Nature exhibits numerous protein structures with precise symmetries and enormous dimensions. These assemblies not only underpin our understanding of biological systems but also inspire chemists to design molecular architectures with atomic precision. However, the limited comprehension of design principles and structural stability impedes progress toward achieving virus-scale supramolecular assemblies that match both the size and morphology of spherical viruses. As assembly dimensions and subunit counts increase, self-assembly processes become progressively less controllable. To address this fundamental challenge, our research aims to develop rational design strategies for the controlled synthesis of giant molecular assemblies rivaling spherical viruses in both size and complexity.
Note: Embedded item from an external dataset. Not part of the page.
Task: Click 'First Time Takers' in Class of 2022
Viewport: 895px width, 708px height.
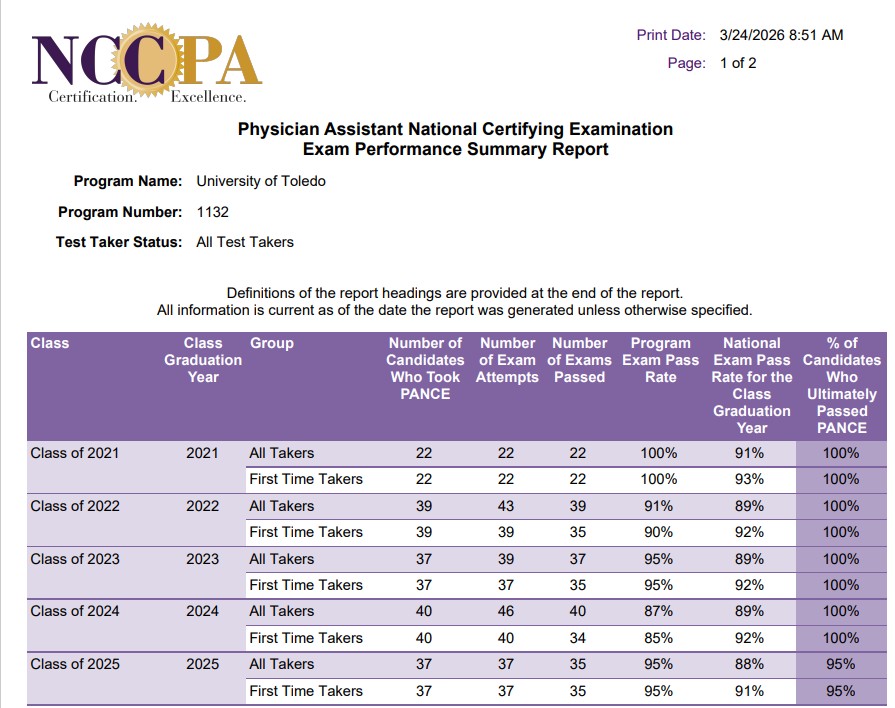Action: (x=306, y=532)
2, Characterizations of Giant Supramolecular Architectures

The structural elucidation of synthetic giant supramolecular architectures presents significant challenges due to their inherent complexity, dynamic behavior, and massive dimensions. To address this, we employ an integrated multi-scale characterization platform combining:

     a. Solution-state analysis (NMR spectroscopy, SAXS)

     b. Chemical composition validation (High-resolution ESI-MS spectrometry)

     c. Solid-state visualization (HR-TEM, AFM)

     d. Computational modeling (MD simulations for structural prediction)

Critically, we are pioneering the application of cryo-electron microscopy single-particle analysis (Cryo-EM SPA) to synthetic giant supramolecular systems.